Dropping to Utf8JsonReader means we then we have to do all of the heavy lifting, all the time, when the JsonDocument provides us with a perfectly efficient parse over the higher-level structure and efficient access to properties.

We would like to be able to access to the raw bytes that back the JsonElement, when necessary to efficiently decode an instance of a type like this.

JsonDocument has parsed the data using its internal db/row structure, and decoding of values internally is handled via GetRawValue() which returns a ReadOnlyMemory<byte> based on the given start index, and searching for an end-index.

JsonElement offers GetRawText() which uses JsonDocument.GetRawValue() and then transcodes it to a string.

We would like JsonElement.GetRawValue() which simply eliminates the transcoding to a string.

The downside of this is that people could potentially misuse the content - it has not been unescaped/validated for example - but it would enable a lot of customization scenarios without throwing out all the good (efficient!) work JsonDocument has already done for us

Proposed API

public readonly partial struct JsonElement
{
+       /// <summary>
+       ///   Gets the original input data backing this value, returning it as a <see cref="ReadOnlyMemory{T}"/> of <see cref="byte"/> representing the UTF8 encoded text.
+       /// </summary>
+      /// <returns>
+      ///   The original input data backing this value, returning it as a <see cref="ReadOnlyMemory{T}"/> of <see cref="byte"/>.
+      /// </returns>
+      /// <exception cref="ObjectDisposedException">
+      ///   The parent <see cref="JsonDocument"/> has been disposed.
+      /// </exception>
+      /// <remarks>
+      ///  This provides the raw, escaped, UTF8 encoded text.

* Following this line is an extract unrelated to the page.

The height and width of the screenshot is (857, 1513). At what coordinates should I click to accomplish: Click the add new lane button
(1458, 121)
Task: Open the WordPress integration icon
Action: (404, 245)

You should consider using <see cref="GetRawText()"/> if you
+      ///  require an unescaped <see cref="string"/> value.
+      /// </remarks>
+      public ReadOnlyMemory<byte> GetRawValue()
+      {
+          CheckValidInstance();
+
+          return _parent.GetRawValue(_idx);
+      }

Usage Examples

// Example of parsing a value which is structured like "#######-#######".
ReadOnlyMemory<byte> value = myElement.GetRawValue();
int separatorIndex = FindSeparator(Utf8Hyphen, value);
if (Utf8Parser.TryParse(value.Slice(0,separatorIndex).Span, out long firstLong, out int consumedFirst) && consumedFirst == separatorIndex)
{
    if (Utf8Parser.TryParse(value.Slice(separatorIndex + 1).Span, out long secondLong, out int consumedSecond) && consumedSecond == value.Length - (separatorIndex + 1))
    {
        result = new MyPairOfLongs(firstLong, secondLong);
        return true;
    }
}
result = MyPairOfLongs.Empty;
return false;

Alternative Designs

You can always fall back to Utf8JsonReader for this, but that entails dealing with the ValueSequence/ValueSpan and managing the buffers. JsonDocument has already done that for you with this approach.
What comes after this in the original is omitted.